钙成像一项非常有用的技术，它研究钙离子在正常工作的神经元中的各种功能。钙离子能产生许多控制细胞关键功能的胞内信号，如神经递质从突触囊泡的释放。钙成像技术能直接测量神经元和神经元组织中动态的钙流动。本短片概要介绍了钙指示剂染料的工作原理和基本操作步骤，最后讨论了该技术的一些实际应用。

首先，让我们看看钙指示剂染料的生化原理。

钙指示剂染料是修饰过的螯合剂分子，如Fura-2，它由两个主要成分组成。首先是螯合位点，能选择性结合钙离子。其次是荧光位点，当用激发波长的紫外光照射时能发射特定波长的光。

钙与染料的结合能够改变染料的荧光特性，从而提供了一种量化检测钙浓度变化的方法，即通过神经元在两个不同激发波长下所发射荧光的强度差异来判断。

大多数钙指示剂染料经过了进一步的修饰以使其易于穿透细胞膜，并被添加在神经元的培养液或注射到脑组织中用于整体动物的研究。

依照其有无结合钙离子，一些染料具有双激发或双发射的特性。例如Fura-2染料在有或无钙离子结合时具有不同的激发波长。通过计算它在两个激发波长时发光强度的比值，就可以更精确的判断钙离子浓度。

像Fura-2这样双激发或双发射的染料被称为荧光比率型钙指示剂。也有单一激发和发射波长的非荧光比率型染料，但它们更容易被光漂白，即长时间曝光会使其荧光减低或消失。

实验中使用染料前的一个关键步骤是对已知钙离子浓度的溶液中染料的荧光测量值进行校准。这使科学家们能够根据实验中测得的发射荧光强度来准确判断胞内钙离子的浓度。

现在，我们已经知道了钙指示剂是如何工作的，接下来让我们探讨如何在培养的神经元上进行钙成像检测。

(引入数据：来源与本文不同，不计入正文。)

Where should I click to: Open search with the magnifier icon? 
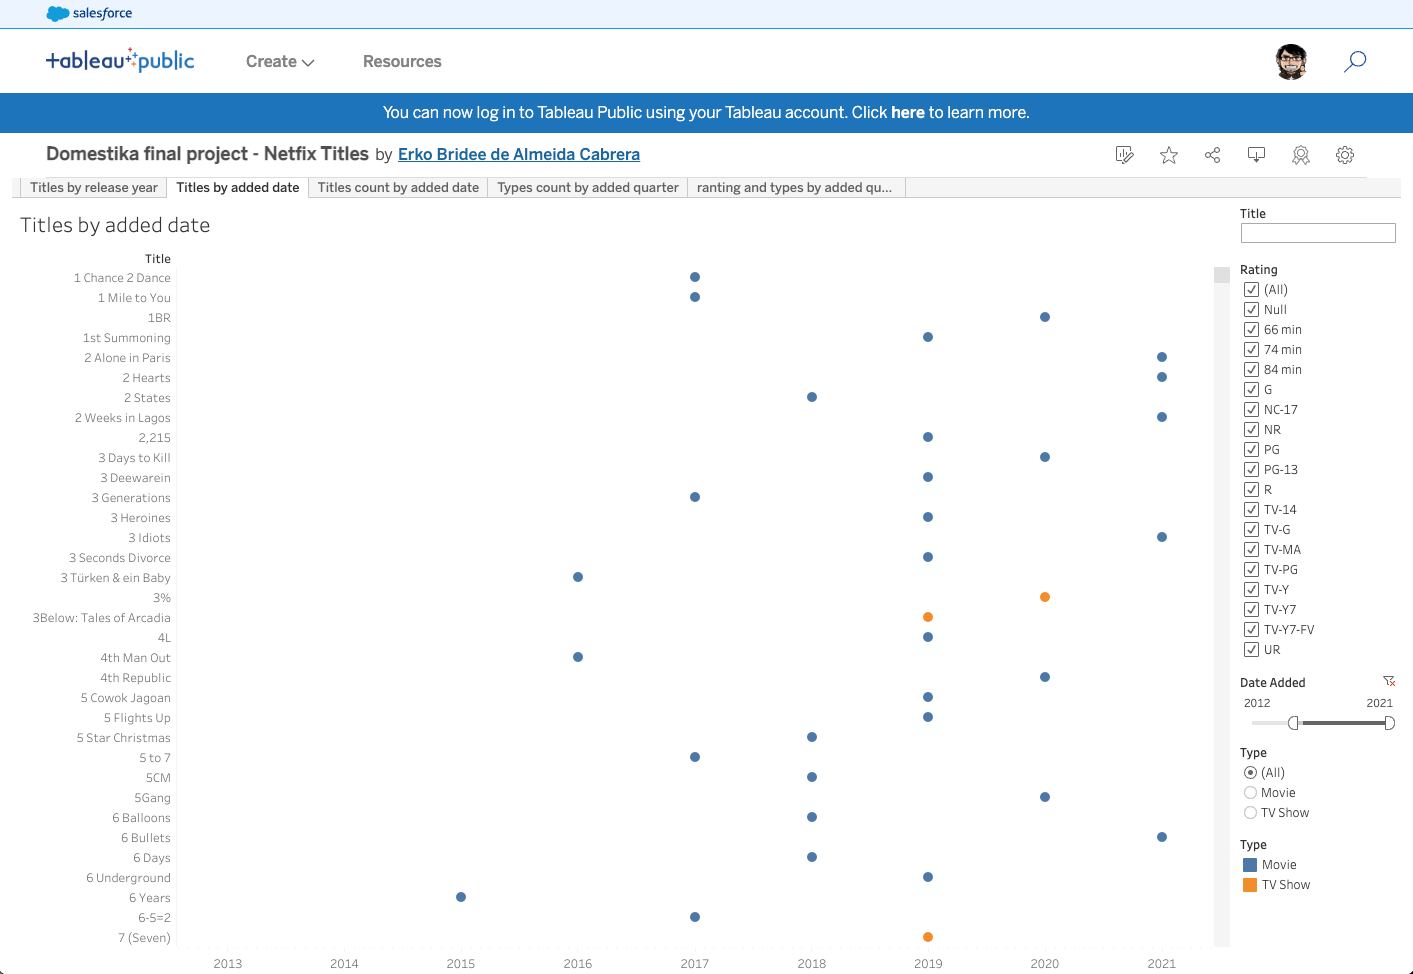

首先准备选定的钙指示剂染料，如Fura-2，并将它与添加的生理溶液混合。旋涡振荡溶液，以保证混合充分。充分混合后，将其转入一个培养皿中。现在将培养有神经元的盖玻片放置在含染料溶液的培养皿中。接下来，在适当的温度下避光孵育神经元至所需的时间，这里是37℃下30分钟。孵育结束后，将盖玻片转移至不含染料的培养皿。

下一步是将盖玻片安装在显微镜的成像室上。一旦安装好，就连接上灌注系统的输入导管并慢慢地用溶液填充腔室。将腔室固定在显微镜的载物台上并安装输出灌注导管，确保溶液在整个灌注系统连续流动。

现在，显微镜平台准备好了，用可见光聚焦神经元。通过在340和380纳米的波长下照射细胞来测试染料。记得当用 Fura-2染料时，未激活的神经元在380 nm光激发时应发出更多的光，因为钙没有结合。

接着，在实验开始前，调整相机设置以优化动态范围。在每个波长采集一个图像，然后使用感兴趣区域或ROI工具来测量每个波长的背景强度。将背景值输入到控制软件中，以便背景值能从随后的图像中减去。

初始设置完成后，选择五个左右的视区成像并在控制软件中保存相应的参数。在实验过程中，显微镜自动平台移动到一个区域中，采集在340和380纳米波长光激发下的荧光比率，然后移动到下一个区域，直到所有的区域都被采集完。

在有些实验中，药理学试剂被加到灌流液中，引起细胞内钙水平的变化。高钾溶液能使神经元去极化，导致细胞内钙离子浓度上升，如图中这一系列延时拍摄的图像，就是一个很好的阳性对照。一旦数据采集完成，我们就开始进行分析。

要分析结果，我们先用软件选择包括神经元，或神经元部分结构的感兴趣区域（ROI区）。接下来，使用该软件在所有收集到的图像上测量每个ROI区在两种波长下的荧光强度比率。有了这个信息，就可以定量评估细胞内钙离子浓度随时间的变化。

现在您已经了解了如何对神经元进行钙成像，让我们来看看这种很有价值的方法在今天的科学研究中的一些应用。

首先，钙成像用于研究与神经活动有关的胞内钙动态。在这个研究中，单个神经元中被导入一种钙指示剂染料，并同时进行膜片钳记录。通过膜片钳技术精确控制膜电位，从而观察钙流动态。

钙成像使研究人员能够研究神经元的高度同步网络活动。

这里，神经科学家使用钙成像来检测40个神经元的荧光信号。有了这个信息，就可以确定信号传播、神经关系等网络特性。

钙动力学也可揭示神经元是如何处理来自外界的信号，如气味。

在这个实验中，组织内的神经元与Fura-2孵育，并在有类似尿液气味或纯化的信息素存在时进行成像。通过操纵嗅觉神经元上气味受体蛋白的表达，就可能直接可视化研究单个蛋白如何影响细胞对独特气味作出反应的能力。

您刚观看的是JoVE对神经元钙成像的介绍。本短片中，我们讨论了这项技术的特性，回顾了一个典型的实验。

由于钙具有很多重要功能，钙成像将持续作为了解神经元及其如何相互作用的重要工具。感谢观看！